[Excerpts from a dataset]
■ ■ ■
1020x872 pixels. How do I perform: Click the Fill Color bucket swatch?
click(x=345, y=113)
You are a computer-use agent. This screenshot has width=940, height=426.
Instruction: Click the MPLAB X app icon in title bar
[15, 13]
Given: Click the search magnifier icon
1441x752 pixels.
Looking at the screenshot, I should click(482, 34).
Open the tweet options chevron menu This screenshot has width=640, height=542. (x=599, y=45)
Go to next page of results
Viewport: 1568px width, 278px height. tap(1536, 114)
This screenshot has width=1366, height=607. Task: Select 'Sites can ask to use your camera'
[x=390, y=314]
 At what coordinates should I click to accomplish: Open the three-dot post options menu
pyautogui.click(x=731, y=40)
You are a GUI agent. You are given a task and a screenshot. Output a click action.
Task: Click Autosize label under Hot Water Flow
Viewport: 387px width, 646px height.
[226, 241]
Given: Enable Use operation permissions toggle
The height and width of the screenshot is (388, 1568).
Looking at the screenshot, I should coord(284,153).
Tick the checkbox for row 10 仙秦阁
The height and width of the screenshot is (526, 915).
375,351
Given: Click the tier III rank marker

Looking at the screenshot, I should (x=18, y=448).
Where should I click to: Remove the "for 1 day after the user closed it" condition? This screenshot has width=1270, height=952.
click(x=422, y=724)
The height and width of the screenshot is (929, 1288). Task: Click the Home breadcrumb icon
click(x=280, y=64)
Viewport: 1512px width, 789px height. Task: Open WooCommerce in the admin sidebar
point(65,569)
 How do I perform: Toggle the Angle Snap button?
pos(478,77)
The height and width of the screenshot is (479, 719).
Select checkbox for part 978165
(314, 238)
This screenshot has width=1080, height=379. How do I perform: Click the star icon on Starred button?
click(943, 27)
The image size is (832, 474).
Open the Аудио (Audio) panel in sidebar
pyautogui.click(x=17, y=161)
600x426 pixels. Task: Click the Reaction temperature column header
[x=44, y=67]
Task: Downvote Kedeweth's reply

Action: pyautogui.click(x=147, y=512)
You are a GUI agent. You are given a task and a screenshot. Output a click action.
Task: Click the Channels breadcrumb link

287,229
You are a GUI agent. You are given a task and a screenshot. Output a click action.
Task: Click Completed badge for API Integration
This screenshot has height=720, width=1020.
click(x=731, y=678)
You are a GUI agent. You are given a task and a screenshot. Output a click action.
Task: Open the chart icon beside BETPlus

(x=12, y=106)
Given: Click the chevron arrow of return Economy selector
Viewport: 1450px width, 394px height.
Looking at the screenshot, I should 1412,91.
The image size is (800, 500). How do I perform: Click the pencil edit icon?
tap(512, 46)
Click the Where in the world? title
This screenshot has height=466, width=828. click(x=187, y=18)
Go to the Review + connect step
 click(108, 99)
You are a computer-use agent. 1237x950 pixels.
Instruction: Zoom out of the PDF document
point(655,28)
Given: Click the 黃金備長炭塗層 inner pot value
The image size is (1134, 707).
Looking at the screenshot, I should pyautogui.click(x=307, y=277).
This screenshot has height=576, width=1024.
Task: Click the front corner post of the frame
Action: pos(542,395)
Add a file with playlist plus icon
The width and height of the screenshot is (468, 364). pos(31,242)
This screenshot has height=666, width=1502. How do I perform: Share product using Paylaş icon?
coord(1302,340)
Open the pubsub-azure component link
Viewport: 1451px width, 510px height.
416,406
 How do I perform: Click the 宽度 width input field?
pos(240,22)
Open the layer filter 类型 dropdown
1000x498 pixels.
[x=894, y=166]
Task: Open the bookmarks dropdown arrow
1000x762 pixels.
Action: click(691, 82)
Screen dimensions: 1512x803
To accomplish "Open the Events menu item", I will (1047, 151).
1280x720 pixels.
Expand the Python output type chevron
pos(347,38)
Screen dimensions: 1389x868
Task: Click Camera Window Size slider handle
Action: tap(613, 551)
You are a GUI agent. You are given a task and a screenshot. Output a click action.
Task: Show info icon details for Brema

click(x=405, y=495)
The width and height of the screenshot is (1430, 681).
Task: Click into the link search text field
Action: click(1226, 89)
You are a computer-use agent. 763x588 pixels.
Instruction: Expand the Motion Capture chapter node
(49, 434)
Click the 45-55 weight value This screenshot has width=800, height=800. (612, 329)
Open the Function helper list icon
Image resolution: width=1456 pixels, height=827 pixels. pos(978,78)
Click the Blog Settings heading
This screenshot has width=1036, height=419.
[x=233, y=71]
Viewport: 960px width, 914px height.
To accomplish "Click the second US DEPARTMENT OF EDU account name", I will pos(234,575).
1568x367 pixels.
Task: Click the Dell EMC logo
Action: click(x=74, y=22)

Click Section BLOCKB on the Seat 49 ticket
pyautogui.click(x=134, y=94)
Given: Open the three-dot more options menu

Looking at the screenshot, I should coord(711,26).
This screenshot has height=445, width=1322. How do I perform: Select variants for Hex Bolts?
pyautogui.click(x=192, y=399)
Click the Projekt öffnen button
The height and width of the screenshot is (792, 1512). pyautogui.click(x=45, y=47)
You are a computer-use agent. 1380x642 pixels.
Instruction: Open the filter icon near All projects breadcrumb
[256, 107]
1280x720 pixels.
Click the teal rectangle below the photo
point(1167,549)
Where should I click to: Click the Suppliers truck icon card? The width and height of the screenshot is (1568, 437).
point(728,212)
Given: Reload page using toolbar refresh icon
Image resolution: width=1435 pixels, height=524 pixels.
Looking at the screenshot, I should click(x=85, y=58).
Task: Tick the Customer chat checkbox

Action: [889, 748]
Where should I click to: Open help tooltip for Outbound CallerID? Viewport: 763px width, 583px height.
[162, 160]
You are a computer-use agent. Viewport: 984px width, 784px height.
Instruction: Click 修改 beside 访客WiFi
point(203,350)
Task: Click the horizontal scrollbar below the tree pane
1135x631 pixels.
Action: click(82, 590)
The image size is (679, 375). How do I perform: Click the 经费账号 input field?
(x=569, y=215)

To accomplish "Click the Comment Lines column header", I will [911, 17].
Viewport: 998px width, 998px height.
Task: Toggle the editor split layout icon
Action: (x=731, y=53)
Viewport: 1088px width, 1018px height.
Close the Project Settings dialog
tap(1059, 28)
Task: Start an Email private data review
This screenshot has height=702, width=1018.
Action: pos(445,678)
■ ■ ■
For each line of the entries that holds the word "value", pull that line out.

Given: Click the 黃金備長炭塗層 inner pot value
Click the 45-55 weight value This screenshot has width=800, height=800. (612, 329)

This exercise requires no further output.